Miller and Wolf drove two vans loaded with students to West Virginia to the sites. The first stop was in Moundsville to the Grave Creek Mound Archaeological Park, one of the largest burial mounds in North America at over 60 feet tall dating to 250-150 B.C. While at Grave Creek, students were given a behind-the-scenes tour of the collections area, research laboratory and conservation facility as part of the Archaeology Days event going on that day. Students saw flint knapping, pottery making, and had a friendly, impromptu competition in atlatl throwing (throwing a hunting spear).
“The cool thing about the collections area is that all the material in West Virginia gets housed in this facility. So they got to go to a real archaeological working lab and to see what archaeological storage looks like – the stuff that needs to be cleaned, that has been cleaned and what has been conserved,” Miller said.
Miller said the site was once occupied by the Adena people who lived in the area from 1,000 B.C. to about A.D. 1. The Adena were one of the earliest and first groups of people to settle in the area. The Adena lived across North America in the modern states of Ohio, Indiana, West Virginia, Kentucky, Pennsylvania, and New York.
“Aside from the large earthen construction of the Adena people built around 150-250 B.C., a well explained tour and informative exhibits in the park’s museum awaited the IU East contingent as well. The students participated in events, saw demonstrations of the production of stone-tools, traditional clothing, and observed the layout of an important Paleo-Indian North American settlement,” Wolf said.

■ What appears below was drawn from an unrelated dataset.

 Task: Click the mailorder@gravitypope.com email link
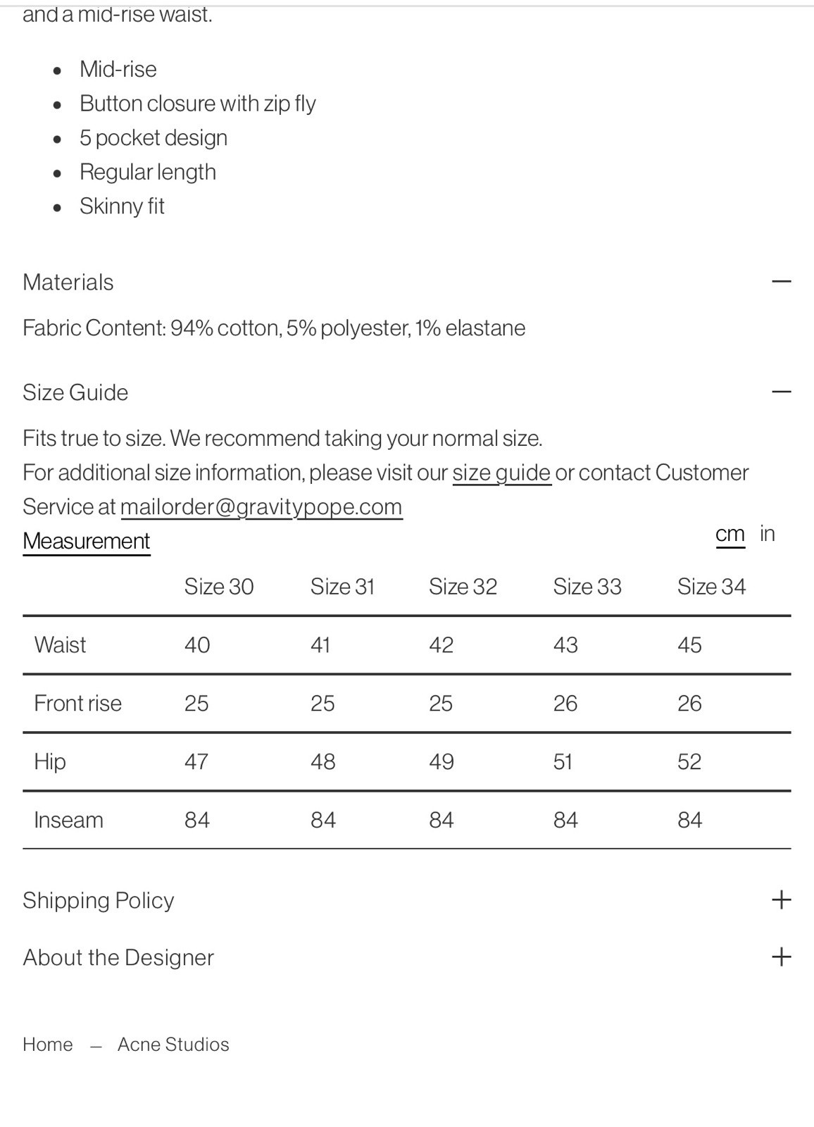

Later in the day, the group traveled to Meadowcroft Rockshelter, located in Avella, Pa. The site dates to as early as 19,000-16,000 years ago and represents a site of some of the first people to live in North America. The site is believed to be where the first people lived after crossing the Bering Land Bridge and much of North America to settle in the region. This site has the longest occupation history of any site in the New World.
At this site, students studied stone tools and artifacts, visited a wigwam, and learned about farming and the gardening system that used a rotation of corn, beans and squash. They also visited a reconstructed colonial 19th century village and a 16th century Monongahela Native American village to see what life was like during these time periods.
Wolf said the trip provided students with time to talk about many topics from politics and government to discussing the Paleo-Era native Americans culture and what they would find at the sites. “Every comment and musing was also framed by the perennial question of where individual sites and peoples and times fit into a larger view of the New World,” Wolf said.
The School of Humanities and Social Sciences funded the trip and students paid a small fee for meals and the overnight stay.
Winstead was one of the students on the trip. He said the trip was informative and allowed the students to meet people from different campuses. One of the students to attend is from IU Northwest and is in an online course at IU East.
“It was very neat to get to see sites where people had lived thousands of years ago, as well as the evidence they had left behind. For Grave Creek in particular, it was interesting to note that the town was sort of centered around the burial mound, they did not seem to disturb it. Overall, the trip was very informative and allowed for us to meet different people from different campuses,” Winstead said.